**What is required**:
Return all the lines below in which the string "computer" appears.

**Records supplied**:
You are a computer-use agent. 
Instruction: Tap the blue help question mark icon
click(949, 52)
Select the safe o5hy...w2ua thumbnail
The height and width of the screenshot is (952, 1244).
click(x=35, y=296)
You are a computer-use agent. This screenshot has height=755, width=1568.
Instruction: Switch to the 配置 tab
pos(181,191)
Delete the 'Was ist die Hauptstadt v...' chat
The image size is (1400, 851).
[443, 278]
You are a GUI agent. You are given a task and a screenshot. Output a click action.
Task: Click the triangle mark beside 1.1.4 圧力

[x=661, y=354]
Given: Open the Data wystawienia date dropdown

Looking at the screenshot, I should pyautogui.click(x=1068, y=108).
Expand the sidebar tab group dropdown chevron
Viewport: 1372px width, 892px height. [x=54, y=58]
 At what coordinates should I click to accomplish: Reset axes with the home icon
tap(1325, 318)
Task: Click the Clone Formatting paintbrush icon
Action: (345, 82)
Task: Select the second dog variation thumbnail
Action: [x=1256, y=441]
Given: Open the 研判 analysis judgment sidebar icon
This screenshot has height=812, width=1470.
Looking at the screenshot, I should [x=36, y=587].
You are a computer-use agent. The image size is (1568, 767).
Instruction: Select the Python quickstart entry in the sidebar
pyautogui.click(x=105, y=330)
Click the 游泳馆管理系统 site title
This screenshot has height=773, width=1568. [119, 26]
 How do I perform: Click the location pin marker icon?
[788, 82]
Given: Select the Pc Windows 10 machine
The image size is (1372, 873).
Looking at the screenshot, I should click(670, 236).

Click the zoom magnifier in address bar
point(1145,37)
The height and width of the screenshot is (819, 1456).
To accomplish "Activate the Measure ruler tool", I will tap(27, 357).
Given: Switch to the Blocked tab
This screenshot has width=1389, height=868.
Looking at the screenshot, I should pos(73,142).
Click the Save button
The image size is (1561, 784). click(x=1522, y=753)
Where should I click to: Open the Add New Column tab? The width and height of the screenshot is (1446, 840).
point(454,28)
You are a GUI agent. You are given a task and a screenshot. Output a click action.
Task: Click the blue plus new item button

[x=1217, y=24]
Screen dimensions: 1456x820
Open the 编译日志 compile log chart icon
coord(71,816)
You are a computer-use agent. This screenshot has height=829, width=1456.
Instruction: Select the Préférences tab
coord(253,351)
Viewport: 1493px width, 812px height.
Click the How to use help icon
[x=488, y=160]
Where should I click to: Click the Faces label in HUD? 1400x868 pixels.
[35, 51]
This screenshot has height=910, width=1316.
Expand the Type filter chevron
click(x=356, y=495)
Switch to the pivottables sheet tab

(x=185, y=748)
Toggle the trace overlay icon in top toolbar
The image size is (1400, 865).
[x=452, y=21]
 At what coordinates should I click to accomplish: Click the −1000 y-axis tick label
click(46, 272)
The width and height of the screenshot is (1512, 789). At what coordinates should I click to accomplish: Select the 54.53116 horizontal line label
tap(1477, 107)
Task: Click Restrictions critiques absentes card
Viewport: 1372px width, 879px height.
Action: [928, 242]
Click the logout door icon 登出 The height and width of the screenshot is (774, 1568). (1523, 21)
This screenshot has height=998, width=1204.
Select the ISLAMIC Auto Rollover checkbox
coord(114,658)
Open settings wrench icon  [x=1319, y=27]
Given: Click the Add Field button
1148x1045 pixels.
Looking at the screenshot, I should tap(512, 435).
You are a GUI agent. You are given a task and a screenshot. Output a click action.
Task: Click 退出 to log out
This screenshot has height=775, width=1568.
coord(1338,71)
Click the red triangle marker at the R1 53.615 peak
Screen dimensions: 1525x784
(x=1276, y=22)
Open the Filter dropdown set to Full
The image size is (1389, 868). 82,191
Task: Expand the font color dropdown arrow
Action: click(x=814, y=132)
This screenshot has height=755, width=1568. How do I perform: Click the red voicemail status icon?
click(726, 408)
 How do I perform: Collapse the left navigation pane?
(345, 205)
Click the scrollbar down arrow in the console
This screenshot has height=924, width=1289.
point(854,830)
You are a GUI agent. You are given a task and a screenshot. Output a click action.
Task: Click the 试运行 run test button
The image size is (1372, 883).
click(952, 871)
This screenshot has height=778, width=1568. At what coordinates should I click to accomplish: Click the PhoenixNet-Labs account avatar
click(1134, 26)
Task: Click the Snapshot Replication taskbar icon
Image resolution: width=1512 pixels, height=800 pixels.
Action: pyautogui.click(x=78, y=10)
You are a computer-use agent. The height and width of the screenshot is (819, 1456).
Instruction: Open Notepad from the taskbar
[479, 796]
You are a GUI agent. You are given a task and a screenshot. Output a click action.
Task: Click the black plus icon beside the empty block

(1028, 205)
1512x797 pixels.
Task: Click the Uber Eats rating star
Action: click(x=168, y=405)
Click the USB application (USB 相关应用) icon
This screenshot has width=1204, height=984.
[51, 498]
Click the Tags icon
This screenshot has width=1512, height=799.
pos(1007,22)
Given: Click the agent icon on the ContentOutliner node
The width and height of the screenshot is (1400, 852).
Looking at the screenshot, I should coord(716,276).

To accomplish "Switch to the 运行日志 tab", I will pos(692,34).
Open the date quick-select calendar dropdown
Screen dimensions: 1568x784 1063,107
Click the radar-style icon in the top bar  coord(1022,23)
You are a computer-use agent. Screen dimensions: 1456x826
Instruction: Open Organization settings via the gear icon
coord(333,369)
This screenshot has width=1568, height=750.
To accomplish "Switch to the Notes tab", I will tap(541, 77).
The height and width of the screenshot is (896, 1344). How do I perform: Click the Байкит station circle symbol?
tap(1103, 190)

**Task result**:
You are a computer-use agent. 
You are a computer-use agent. This screenshot has height=755, width=1568.
You are a computer-use agent. The image size is (1568, 767).
You are a computer-use agent. This screenshot has height=829, width=1456.
You are a computer-use agent. The height and width of the screenshot is (819, 1456).
You are a computer-use agent. Screen dimensions: 1456x826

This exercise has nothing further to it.